*** Opening of Dataset records ***

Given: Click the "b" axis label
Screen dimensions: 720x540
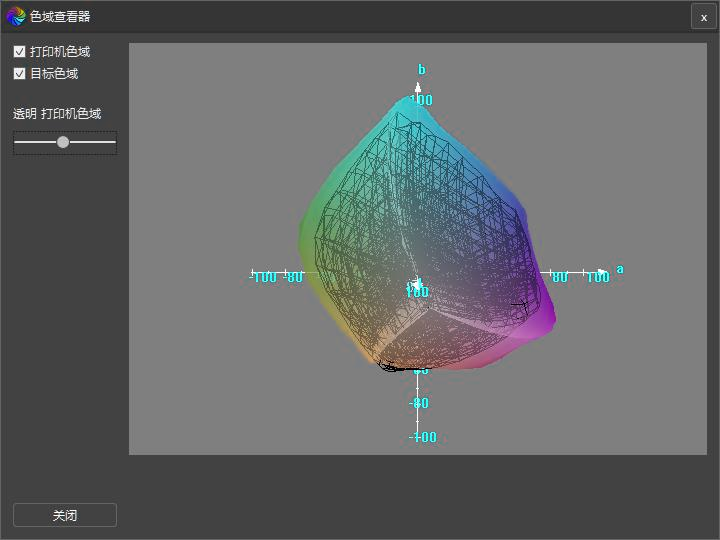Looking at the screenshot, I should (x=421, y=69).
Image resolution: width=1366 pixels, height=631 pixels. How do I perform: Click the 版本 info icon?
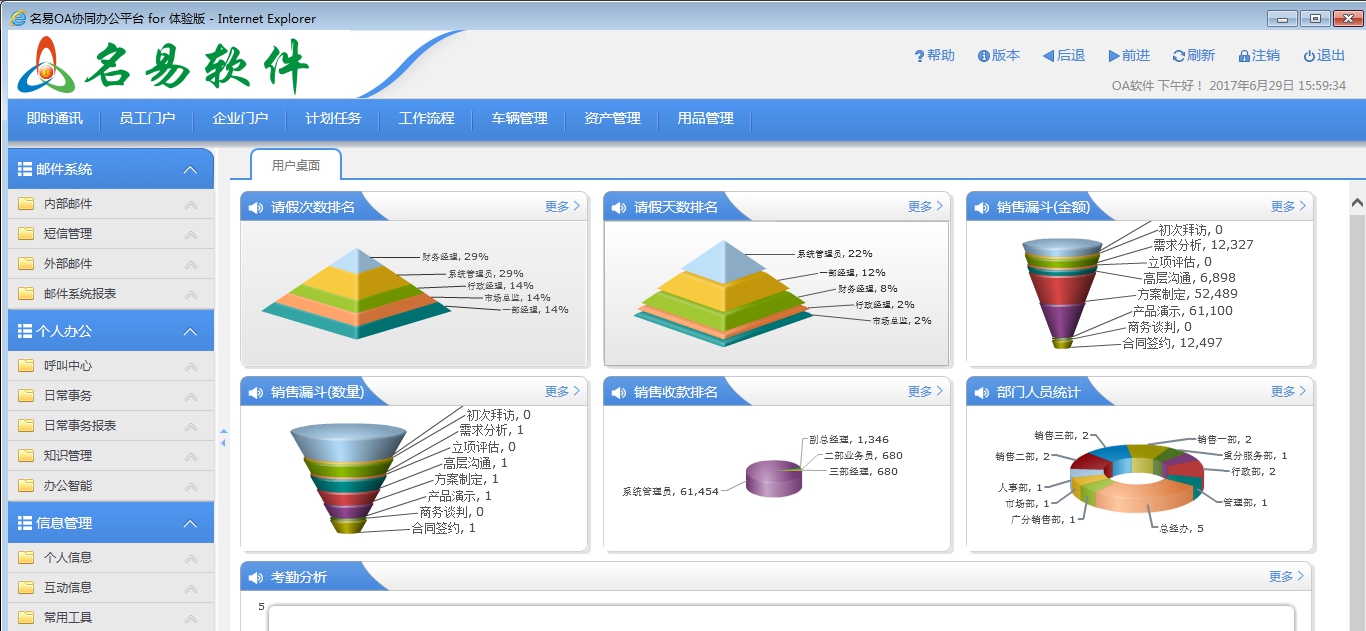985,56
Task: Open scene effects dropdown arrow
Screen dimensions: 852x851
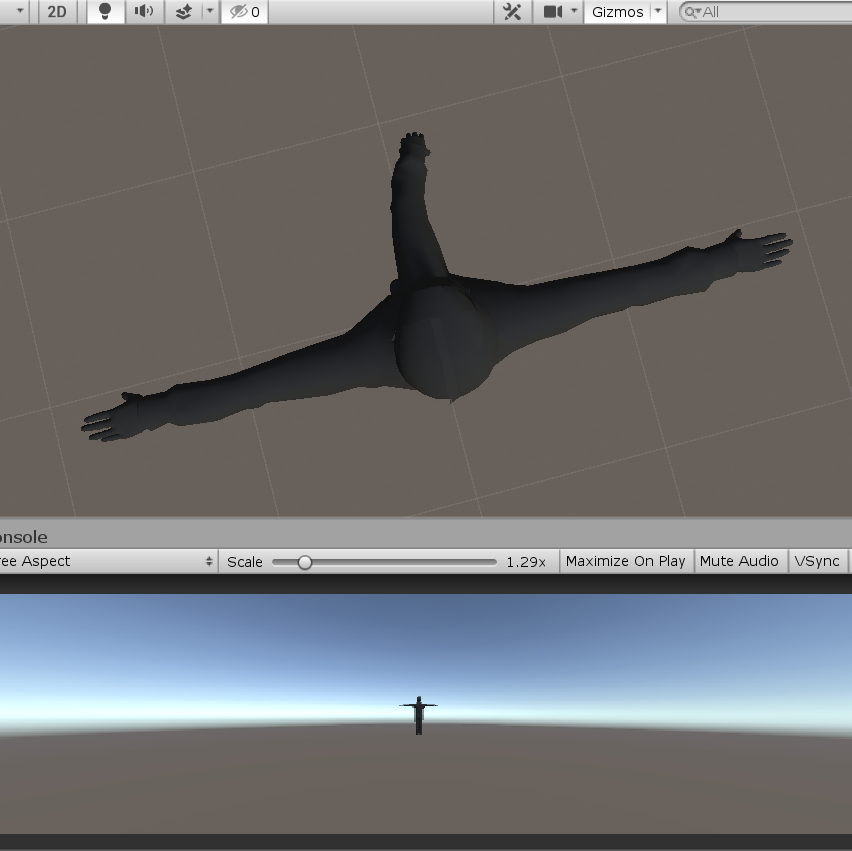Action: [x=209, y=12]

*** Close of Dataset records ***

■ Your goal:
A word-for-word repetition of the data above, without pictures, is the expected answer.

■ Response box:
Given: Click the "b" axis label
Screen dimensions: 720x540
Looking at the screenshot, I should (x=421, y=69).
Image resolution: width=1366 pixels, height=631 pixels. How do I perform: Click the 版本 info icon?
985,56
Task: Open scene effects dropdown arrow
Screen dimensions: 852x851
Action: [x=209, y=12]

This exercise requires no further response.